> Raw records:
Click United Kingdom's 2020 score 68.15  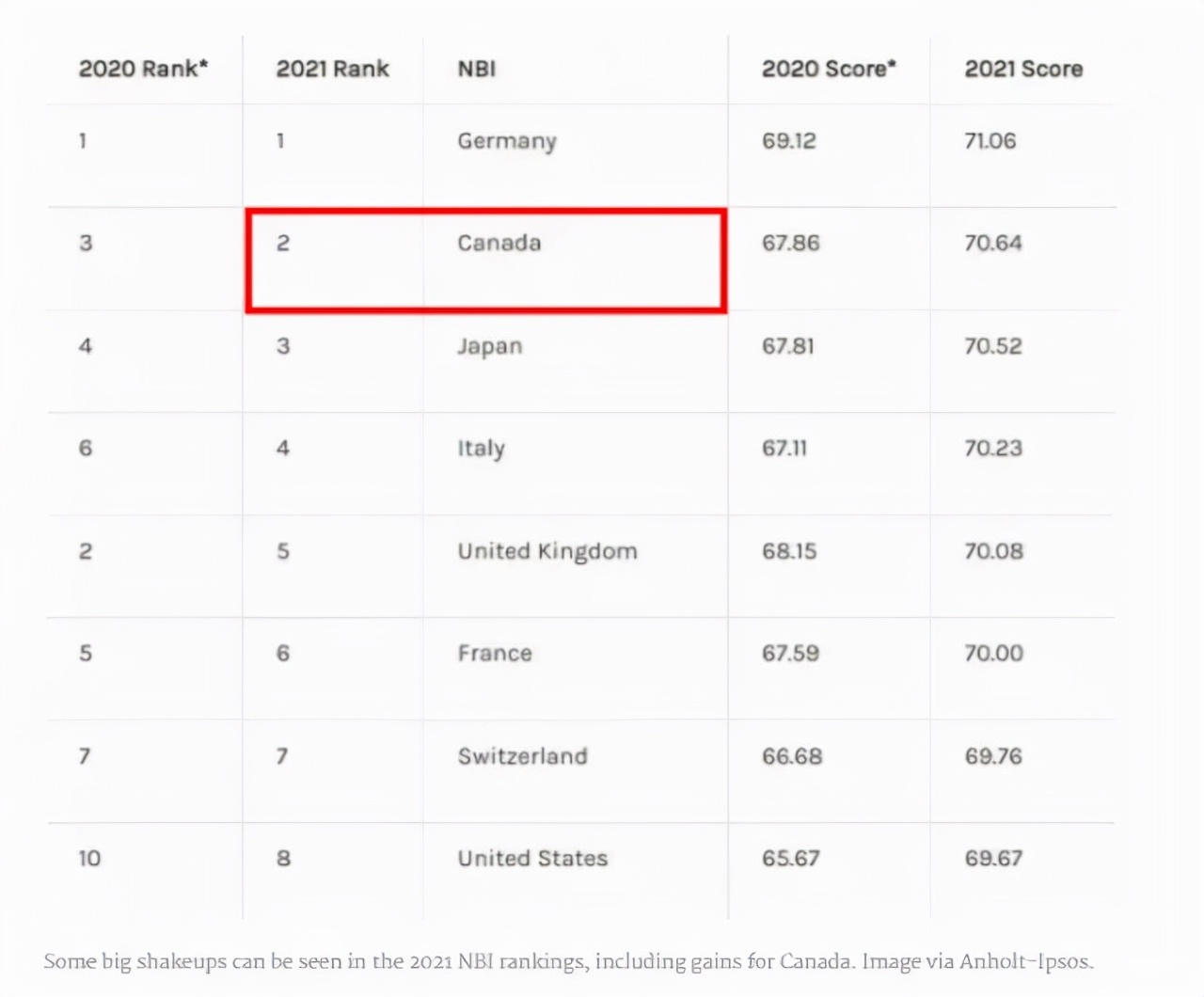pyautogui.click(x=789, y=551)
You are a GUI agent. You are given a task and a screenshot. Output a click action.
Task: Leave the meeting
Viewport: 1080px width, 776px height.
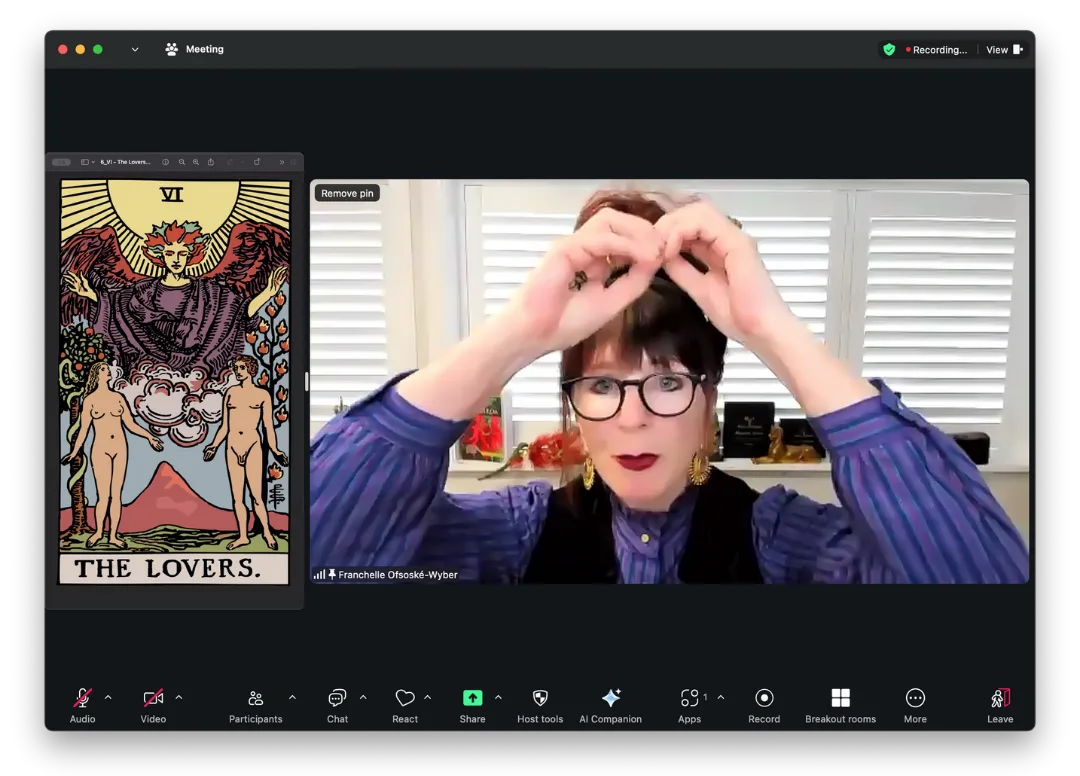(1000, 698)
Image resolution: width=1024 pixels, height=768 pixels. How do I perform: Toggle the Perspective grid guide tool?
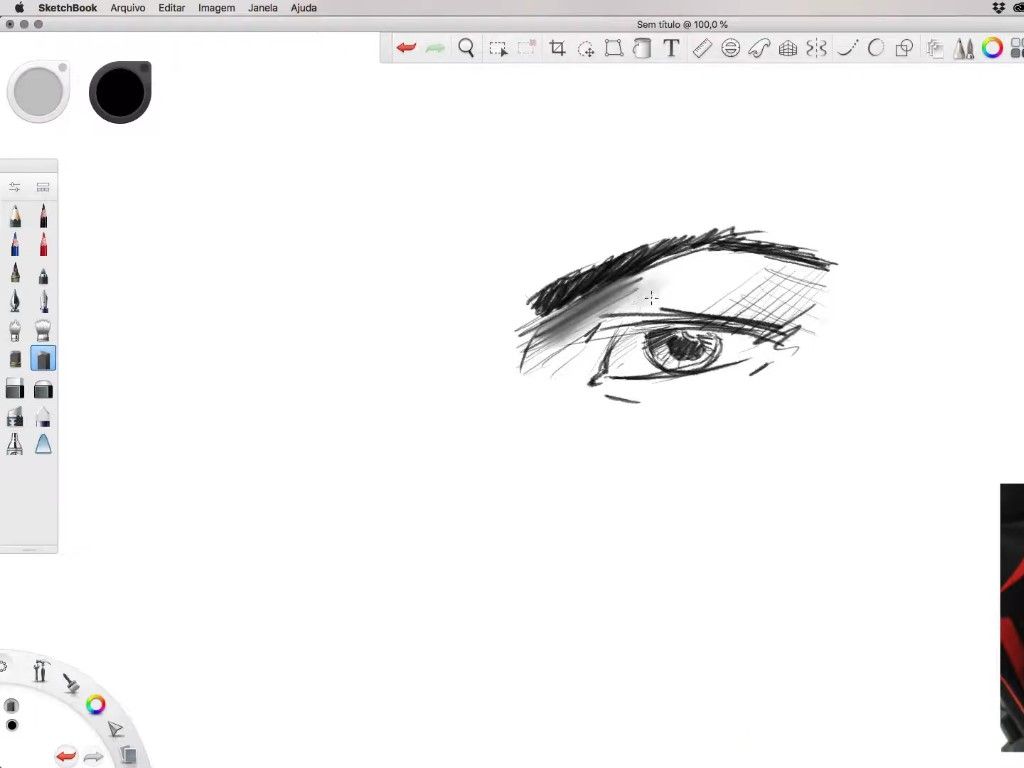[x=788, y=48]
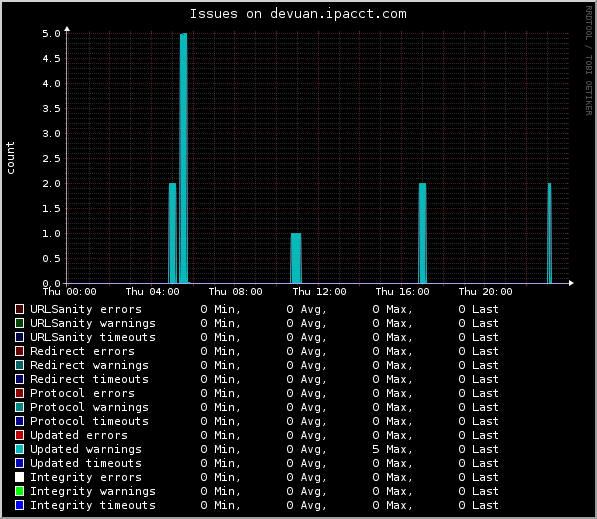
Task: Click the cyan bar after Thu 16:00
Action: [x=422, y=233]
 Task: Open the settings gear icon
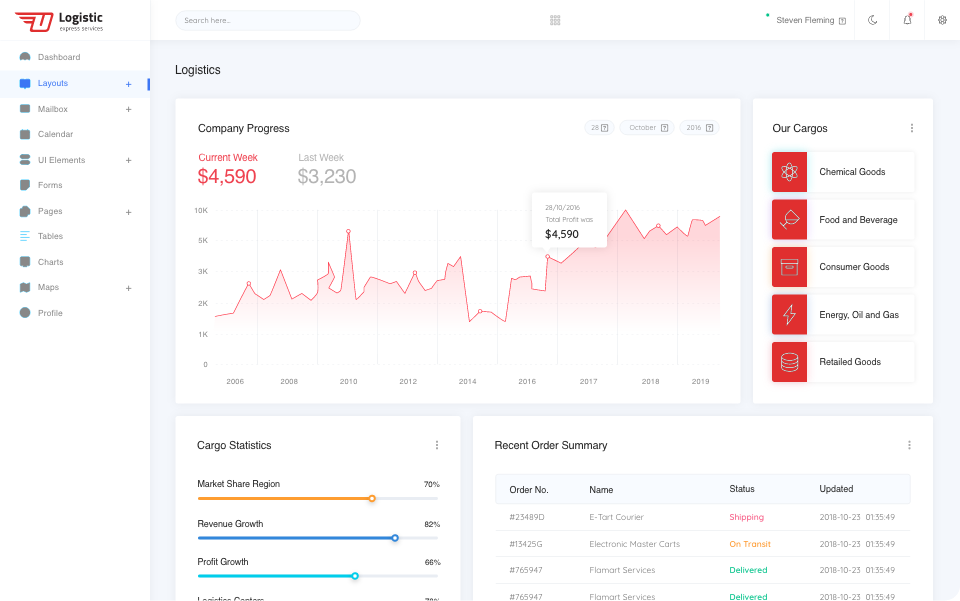click(942, 20)
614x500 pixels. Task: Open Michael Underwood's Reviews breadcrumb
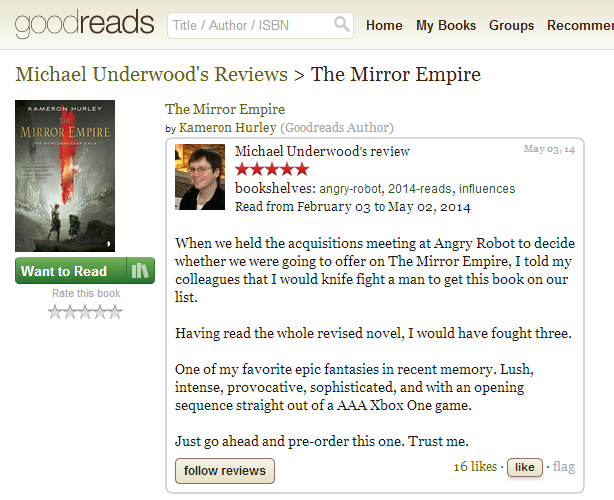pyautogui.click(x=152, y=74)
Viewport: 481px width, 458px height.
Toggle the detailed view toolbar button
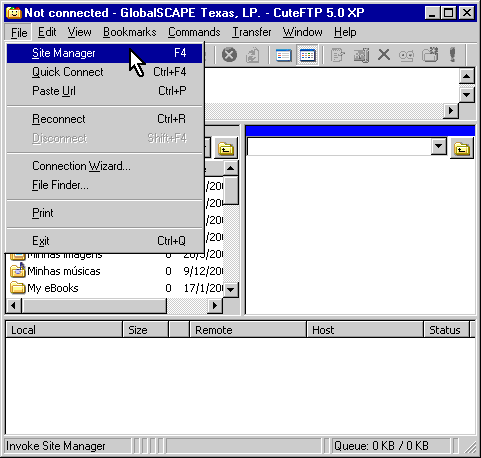[307, 55]
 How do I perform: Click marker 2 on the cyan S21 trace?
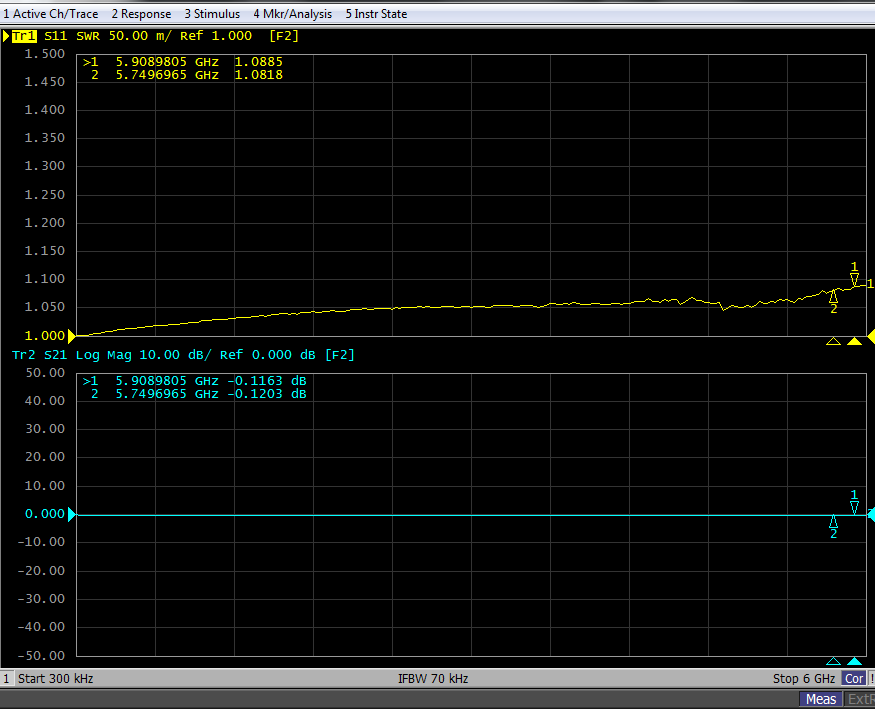pyautogui.click(x=833, y=521)
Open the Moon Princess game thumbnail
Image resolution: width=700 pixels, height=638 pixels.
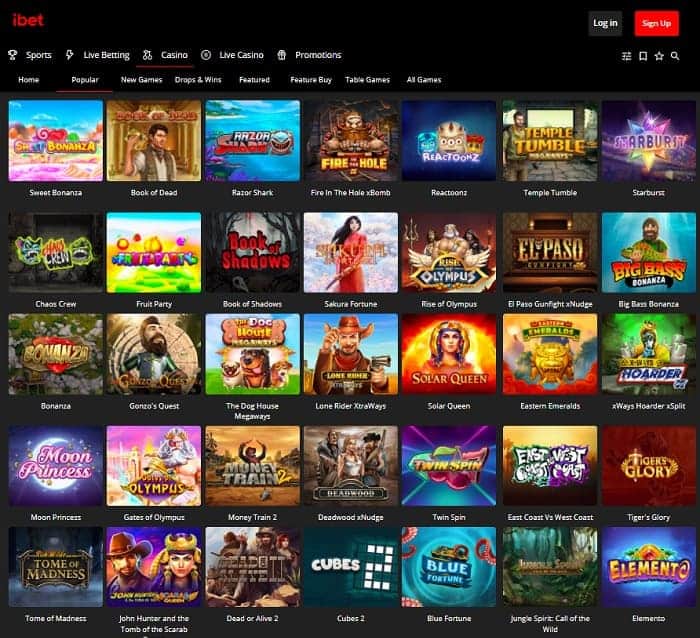point(56,466)
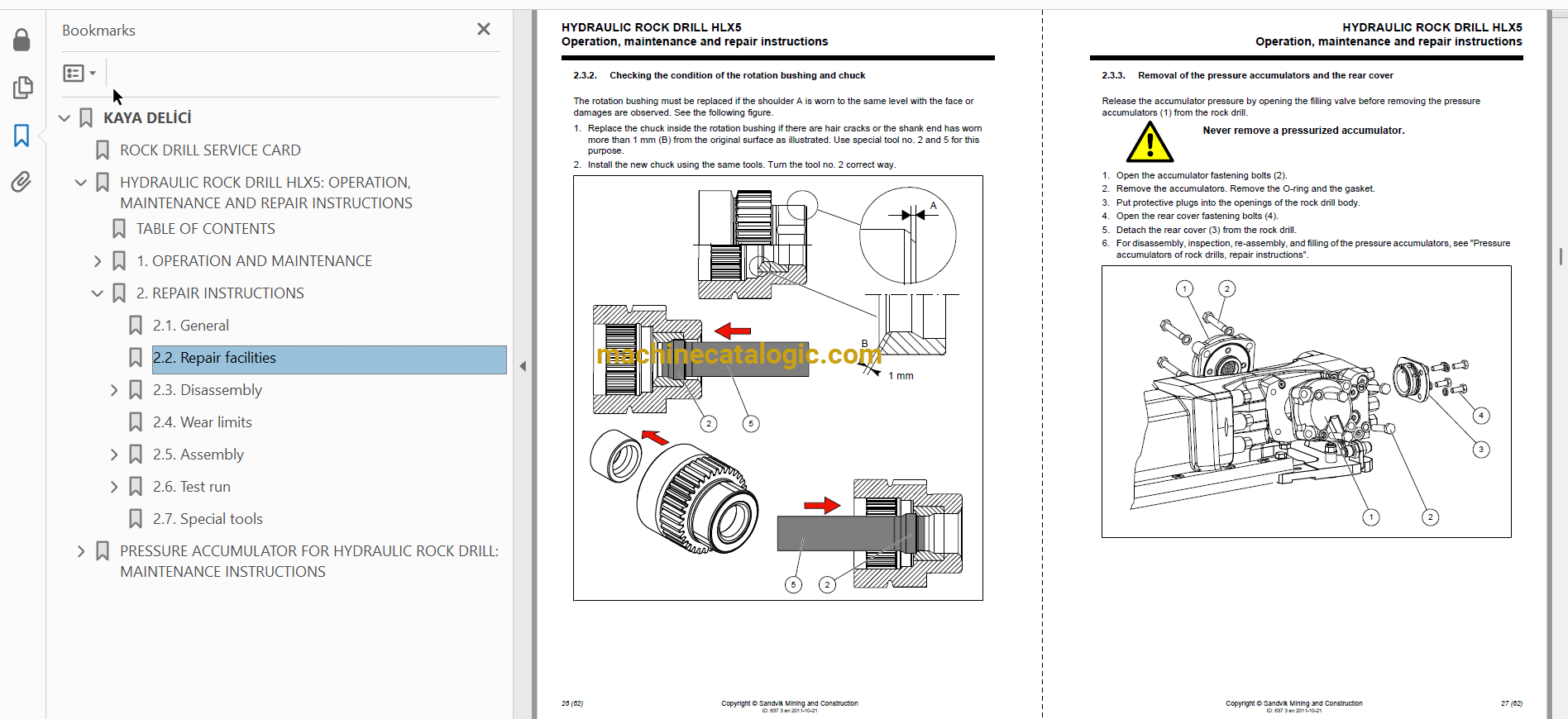This screenshot has height=719, width=1568.
Task: Collapse the 2. REPAIR INSTRUCTIONS section
Action: pos(98,293)
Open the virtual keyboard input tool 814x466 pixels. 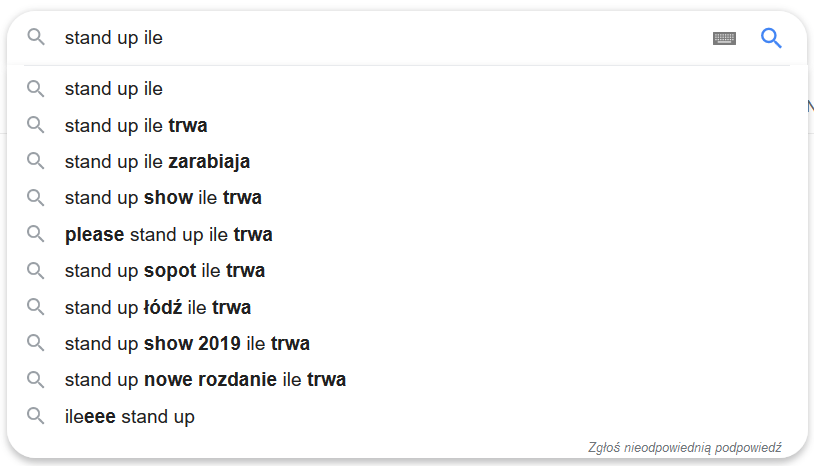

> What is needed: Express as a JSON list of strings the entries between the line holding "You are a GUI" and the end of the entries, inclusive, one string per line with blank lines omitted. Leave the pictures out of the answer.

> The response:
[
  "You are a GUI agent. You are given a task and a screenshot. Output a click action.",
  "Task: Leave the meeting",
  "Viewport: 1080px width, 776px height.",
  "(1000, 698)",
  "Image resolution: width=1024 pixels, height=768 pixels. How do I perform: Toggle the Perspective grid guide tool?",
  "[x=788, y=48]",
  "Task: Click the cyan bar after Thu 16:00",
  "Action: [x=422, y=233]",
  " Task: Open the settings gear icon",
  "click(942, 20)",
  "614x500 pixels. Task: Open Michael Underwood's Reviews breadcrumb",
  "pyautogui.click(x=152, y=74)",
  "Viewport: 481px width, 458px height.",
  "Toggle the detailed view toolbar button",
  "[307, 55]",
  " How do I perform: Click marker 2 on the cyan S21 trace?",
  "pyautogui.click(x=833, y=521)",
  "Open the Moon Princess game thumbnail",
  "Image resolution: width=700 pixels, height=638 pixels.",
  "point(56,466)",
  "This screenshot has height=719, width=1568.",
  "Task: Collapse the 2. REPAIR INSTRUCTIONS section",
  "Action: pos(98,293)",
  "Open the virtual keyboard input tool 814x466 pixels. "
]